SAN DIEGO — Contract manufacturers are beginning to reshape the global plastics industry, according to a senior official with Flextronics International Ltd.
Paul Santina, vice president of business development and global plastics for the Singapore-based firm, speaks from experience. Flextronics has grown quickly, from sales of $200 million in 1996 to $4.31 billion in the fiscal year ended March 31.
Santina said Jan. 16 from his San Diego office that his firm currently is on a $13 billion-per-year pace.
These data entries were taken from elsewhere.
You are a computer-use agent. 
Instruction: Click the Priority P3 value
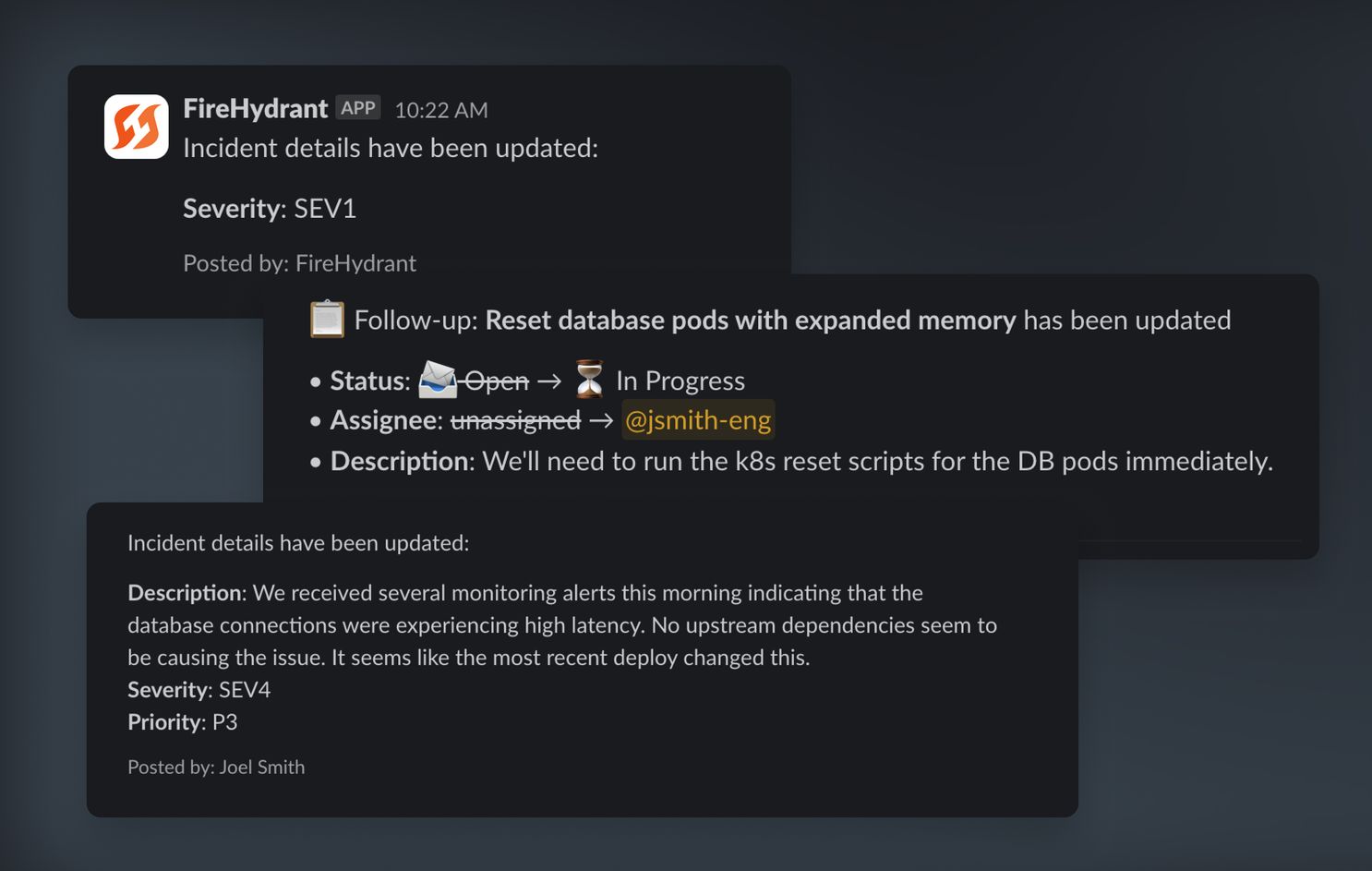tap(224, 722)
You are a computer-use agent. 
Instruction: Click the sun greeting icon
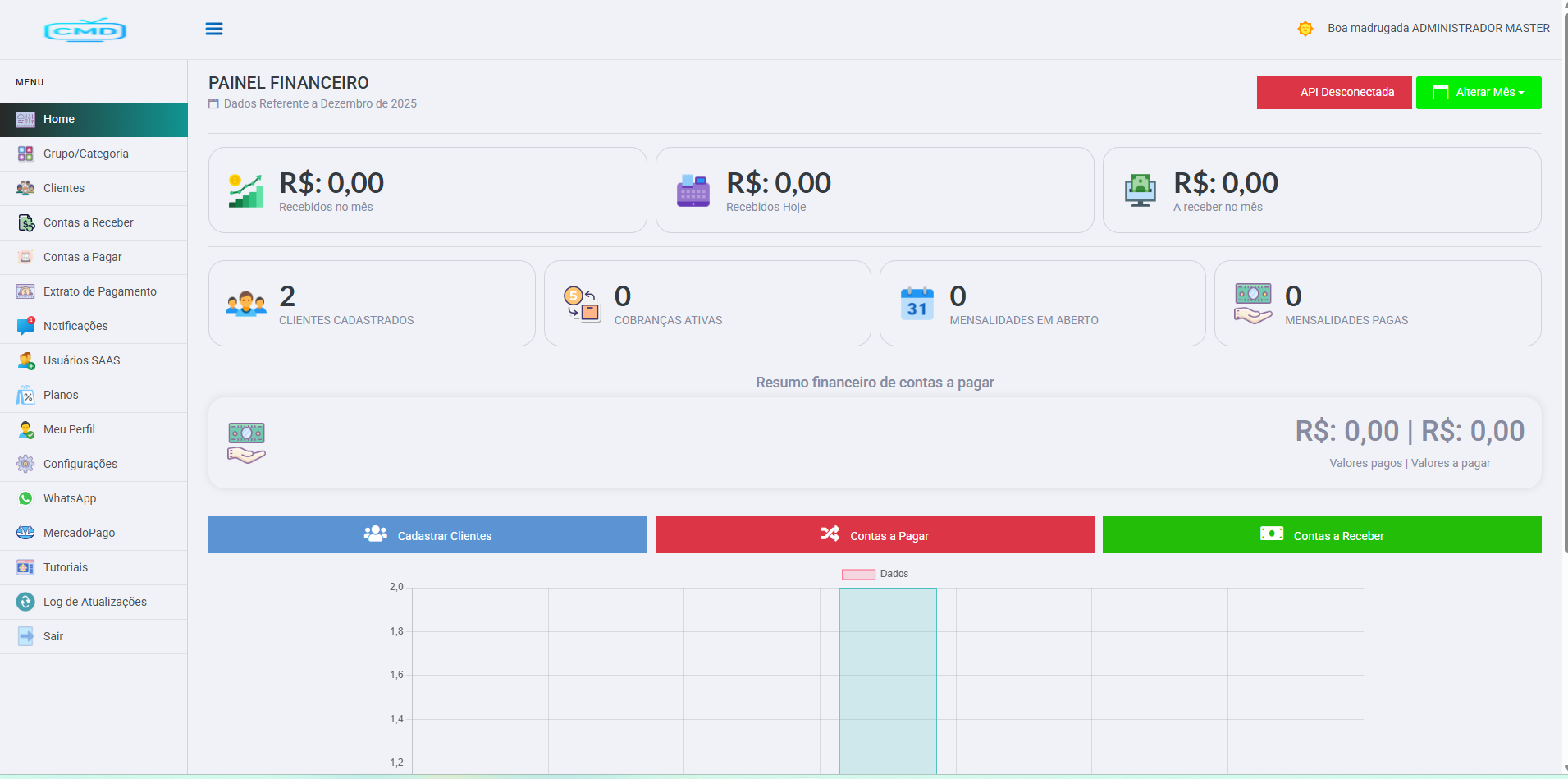(1305, 29)
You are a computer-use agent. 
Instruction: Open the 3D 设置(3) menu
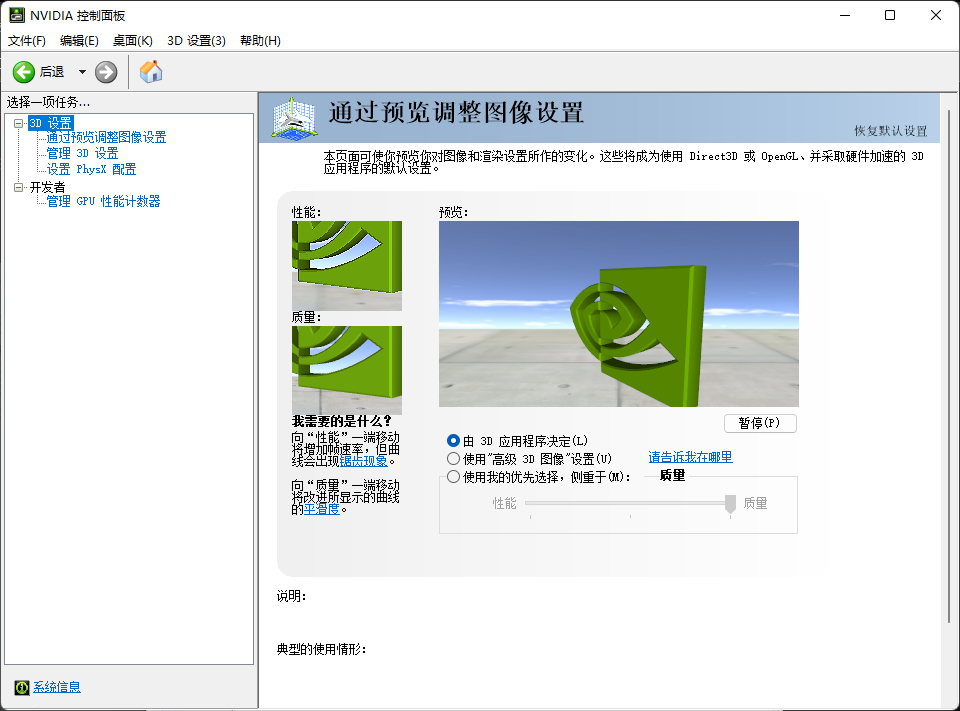tap(196, 41)
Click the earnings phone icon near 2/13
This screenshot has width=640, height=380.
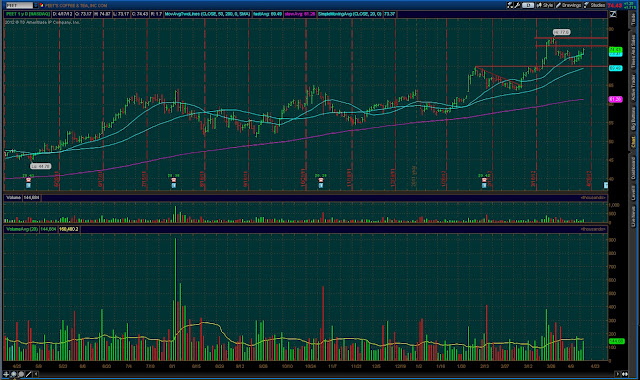(484, 180)
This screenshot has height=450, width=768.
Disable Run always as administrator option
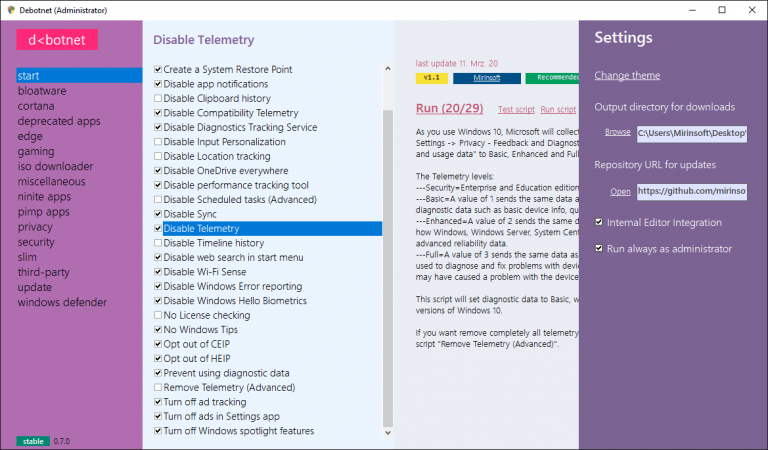[600, 248]
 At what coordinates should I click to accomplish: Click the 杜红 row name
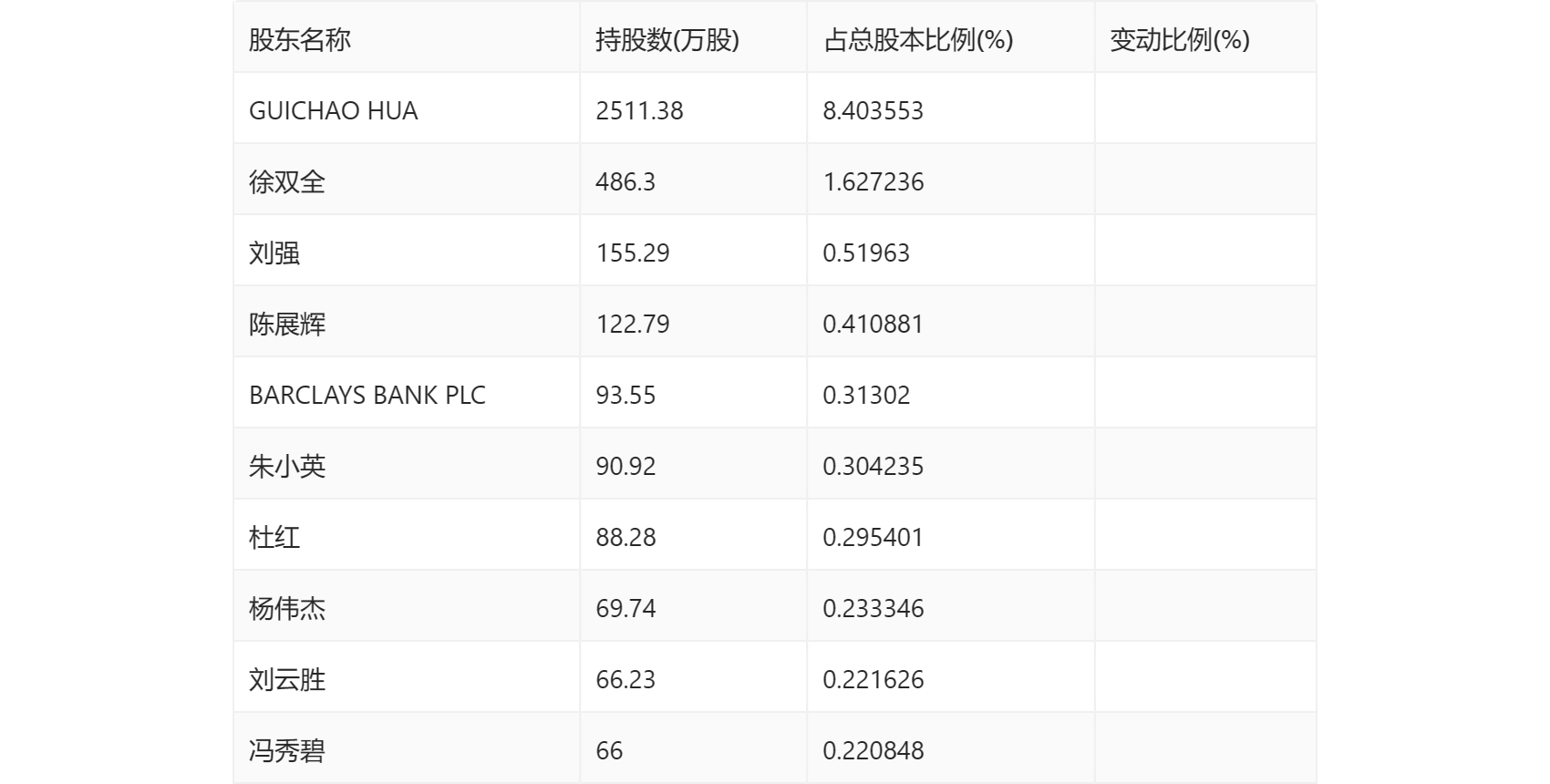click(274, 538)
"We're not going to buy plastics parts from you," he said. "There's a good chance we'll do it all ourselves." He said that approach will be more cost effective.
The contract manufacturer specializes in the electronics, computer and medical fields. Flextronics has built huge, vertically integrated supplier campuses in low-cost areas of the world and also has been on a recent acquisition spree.
Its assets include 675 injection molding presses, nearly 500 mold makers and 17 plastics processing and design facilities worldwide. Santina said Flextronics plans to add facilities in China (its eighth in that country), Brazil, Hungary and the Czech Republic.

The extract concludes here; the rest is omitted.